Can You Grow Straw berries With Black berries?

Looking to grow strawberries and blackberries in your garden this season but not sure if they'll get along? Both blackberries and strawberries are fantastic plant companions, but do they pair well in the fruit garden? Gardening expert Melissa Strauss contrasts the two and discusses preferable garden mates for both.  

1. Companion Planting

Many food crops benefit from companion planting. Companion planting improves nutrient uptake, pollination, and insect control by grouping plants. Two plants must share environmental and care demands to be good companions.  

2. Blackberries and Strawberries

How compatible are strawberries and blackberries? Is planting them together a huge companion planting mistake? Let's examine the plants' positive and negative interactions to see if these two tasty crops can coexist.  

3. Crowding

Blackberries are brambles. They can go wherever they choose and appear whenever they want. Blackberries may crowd strawberries and destroy their roots. Non-crowding plants make excellent blackberry partners.  

4. Root Protection

Strawberry groundcovers blackberries. Strawberry plants chill the ground around blackberry roots and retain moisture. This benefits blackberry bushes because they need lots of water during blooming and fruiting.  

5. Increased Pollination

Honeybees enjoy strawberry flowers and visit them often Strawberry plants attract pollinators, and blackberry plants profit because bees stay in one spot and capture as much pollen and nectar as they can.  

6. Extended Harvest

The link between these two crops increases berry production for both. Blackberries protect strawberries and strawberries insulate blackberry roots, and enhanced pollination will boost both plants' yields.  
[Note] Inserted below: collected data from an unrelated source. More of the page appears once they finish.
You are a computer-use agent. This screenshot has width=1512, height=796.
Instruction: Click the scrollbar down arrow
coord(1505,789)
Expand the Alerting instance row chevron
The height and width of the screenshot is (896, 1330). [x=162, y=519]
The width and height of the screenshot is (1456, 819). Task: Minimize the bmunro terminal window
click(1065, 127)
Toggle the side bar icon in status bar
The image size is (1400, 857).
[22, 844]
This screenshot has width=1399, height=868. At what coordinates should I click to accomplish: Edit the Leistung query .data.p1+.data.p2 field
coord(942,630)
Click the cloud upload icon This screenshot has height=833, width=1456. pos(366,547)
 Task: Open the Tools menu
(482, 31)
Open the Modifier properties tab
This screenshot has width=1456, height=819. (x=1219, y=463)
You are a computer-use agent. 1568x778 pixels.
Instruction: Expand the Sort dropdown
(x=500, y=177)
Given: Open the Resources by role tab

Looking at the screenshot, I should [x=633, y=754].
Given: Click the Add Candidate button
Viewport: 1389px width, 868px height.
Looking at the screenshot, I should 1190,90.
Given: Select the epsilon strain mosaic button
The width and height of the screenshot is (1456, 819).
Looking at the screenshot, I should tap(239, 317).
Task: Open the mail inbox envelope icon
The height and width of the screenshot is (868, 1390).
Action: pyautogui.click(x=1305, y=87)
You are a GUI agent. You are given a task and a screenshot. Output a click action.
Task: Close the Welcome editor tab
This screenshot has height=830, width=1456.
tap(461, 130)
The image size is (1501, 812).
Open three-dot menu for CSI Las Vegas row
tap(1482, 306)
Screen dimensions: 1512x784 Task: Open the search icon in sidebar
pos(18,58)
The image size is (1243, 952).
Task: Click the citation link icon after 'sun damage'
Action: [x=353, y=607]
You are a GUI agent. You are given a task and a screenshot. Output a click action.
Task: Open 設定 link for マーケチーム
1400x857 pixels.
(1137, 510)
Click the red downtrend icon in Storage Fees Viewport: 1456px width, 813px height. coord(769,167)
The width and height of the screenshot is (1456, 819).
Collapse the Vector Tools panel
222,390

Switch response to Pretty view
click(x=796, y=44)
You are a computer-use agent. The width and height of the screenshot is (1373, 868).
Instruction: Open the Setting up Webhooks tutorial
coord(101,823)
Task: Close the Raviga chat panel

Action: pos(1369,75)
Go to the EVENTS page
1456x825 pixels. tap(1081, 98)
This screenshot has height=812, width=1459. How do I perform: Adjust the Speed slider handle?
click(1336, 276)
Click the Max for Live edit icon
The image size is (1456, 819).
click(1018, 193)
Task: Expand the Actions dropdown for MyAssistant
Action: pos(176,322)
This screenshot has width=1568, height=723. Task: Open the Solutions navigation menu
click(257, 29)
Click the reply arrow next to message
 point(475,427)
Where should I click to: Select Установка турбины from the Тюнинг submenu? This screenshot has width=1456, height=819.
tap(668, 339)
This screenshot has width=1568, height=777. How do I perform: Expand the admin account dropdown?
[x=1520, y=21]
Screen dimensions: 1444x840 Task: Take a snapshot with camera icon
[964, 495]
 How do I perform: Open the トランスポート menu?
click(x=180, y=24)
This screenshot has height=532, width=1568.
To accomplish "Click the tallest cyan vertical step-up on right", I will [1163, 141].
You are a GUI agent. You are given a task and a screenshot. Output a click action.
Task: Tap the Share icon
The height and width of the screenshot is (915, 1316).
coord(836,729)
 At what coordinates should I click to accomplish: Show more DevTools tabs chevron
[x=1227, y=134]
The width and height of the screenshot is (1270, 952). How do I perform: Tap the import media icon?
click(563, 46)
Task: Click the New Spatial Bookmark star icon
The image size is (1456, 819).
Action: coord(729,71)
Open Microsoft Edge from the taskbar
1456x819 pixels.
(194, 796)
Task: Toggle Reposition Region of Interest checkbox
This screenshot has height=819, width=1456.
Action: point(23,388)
7. Similar Environmental Needs

Both plants have comparable environmental requirements. Companion plants should have similar water, exposure, soil, and fertilizer demands. These two plants complement each other.  

8. Light 

Both plants prefer full light. To optimum fruit production, both fruiting plants need 6 hours of direct sunlight everyday Blackberry vines are taller than strawberries, so plan your garden bed accordingly. Plant strawberries on the sunny side of blackberries.  

9. Water

Strawberry and blackberry plants need constant watering. This is especially true during flowering and fruiting Both flowers bloom in spring, and while strawberries ripen slightly before blackberries, more water won't affect strawberry plants in well-draining soil.  

10. Soil 

Fruiting plants like acidic soil. Both plants thrive in 5.5-6.5 pH soil. The plants also thrive in sandy, loamy soil with lots of organic matter and good drainage. Both berries thrive on a slight slope.  

11. Fertilizer  

Both fruiting plants need nitrogen-rich fertilizer annually. Both plants only need nitrogen-heavy fertilizer, but a balanced one helps. Blackberries benefit from little fertilizing in April, but strawberries soften. After fruit harvesting, fertilize both plants in fall.  

12. Our Recommendation

We recommend blackberry and strawberry plants as companions due to their few drawbacks and many benefits. This pair needs frequent runner and sucker thinning, but production is worth it.Few can compete with these two, so you'll weed less. Borage increases pollination and productivity.